*Records*:
• • • • •

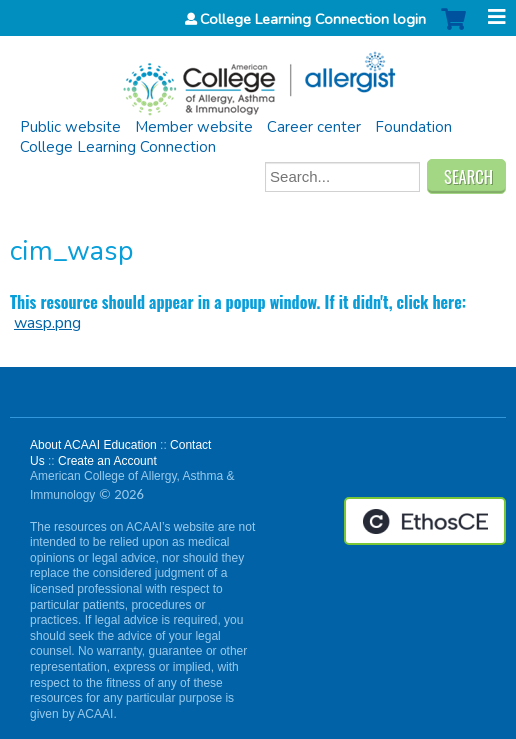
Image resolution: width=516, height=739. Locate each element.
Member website (194, 127)
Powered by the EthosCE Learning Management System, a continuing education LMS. (425, 521)
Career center (314, 127)
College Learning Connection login (313, 19)
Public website (70, 127)
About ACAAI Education (93, 445)
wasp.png (47, 323)
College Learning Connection (118, 147)
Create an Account (107, 461)
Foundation (413, 127)
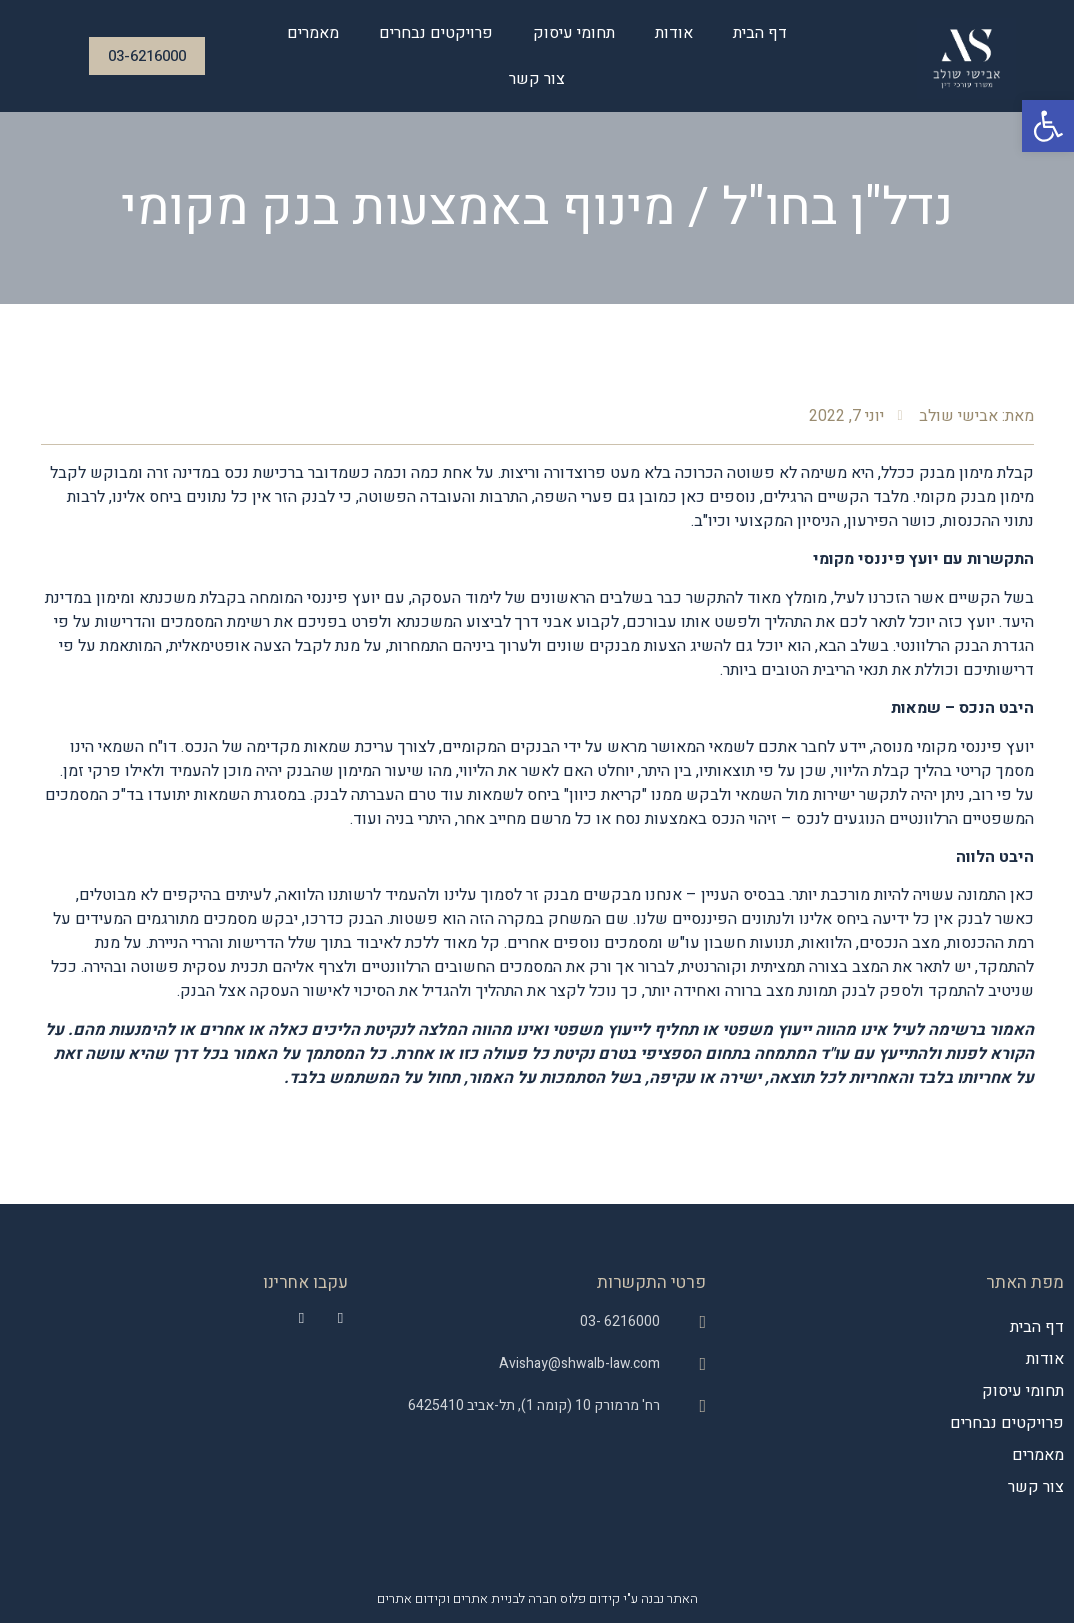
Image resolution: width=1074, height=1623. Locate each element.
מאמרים (313, 33)
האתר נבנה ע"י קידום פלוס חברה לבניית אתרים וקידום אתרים (537, 1598)
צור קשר (537, 79)
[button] (1048, 126)
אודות (674, 33)
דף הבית (760, 33)
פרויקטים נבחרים (436, 33)
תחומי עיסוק (574, 33)
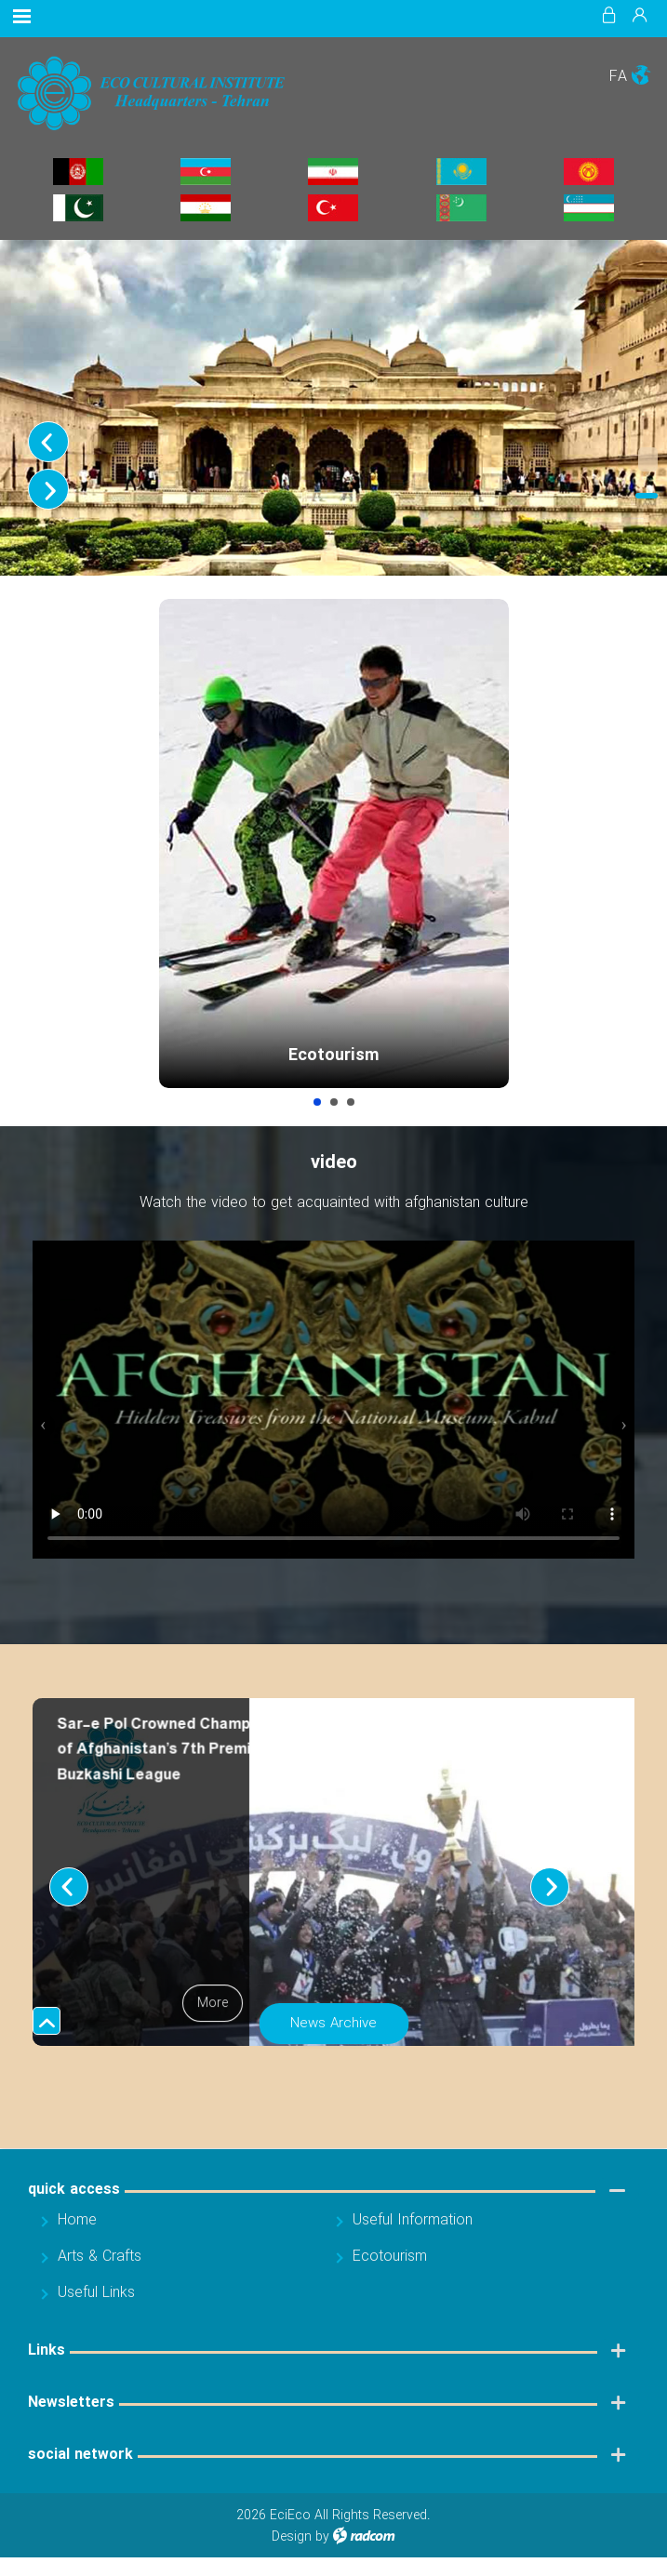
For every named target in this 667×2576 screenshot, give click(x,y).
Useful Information (350, 1111)
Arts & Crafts (334, 1111)
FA (618, 76)
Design (292, 2546)
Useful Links (96, 2302)
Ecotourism (333, 1055)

• • • • •

*What is required*:
Reproduce the entire listing above line for line without altering anything, and leave out the pictures.

*Result*:
Image resolution: width=516, height=739. Locate each element.
Member website (194, 127)
Powered by the EthosCE Learning Management System, a continuing education LMS. (425, 521)
Career center (314, 127)
College Learning Connection login (313, 19)
Public website (70, 127)
About ACAAI Education (93, 445)
wasp.png (47, 323)
College Learning Connection (118, 147)
Create an Account (107, 461)
Foundation (413, 127)
Image resolution: width=1074, height=1623. Locate each element.
מאמרים (313, 33)
האתר נבנה ע"י קידום פלוס חברה לבניית אתרים וקידום אתרים (537, 1598)
צור קשר (537, 79)
[button] (1048, 126)
אודות (674, 33)
דף הבית (760, 33)
פרויקטים נבחרים (436, 33)
תחומי עיסוק (574, 33)
For every named target in this 667×2576 screenshot, give click(x,y).
Useful Information (350, 1111)
Arts & Crafts (334, 1111)
FA (618, 76)
Design (292, 2546)
Useful Links (96, 2302)
Ecotourism (333, 1055)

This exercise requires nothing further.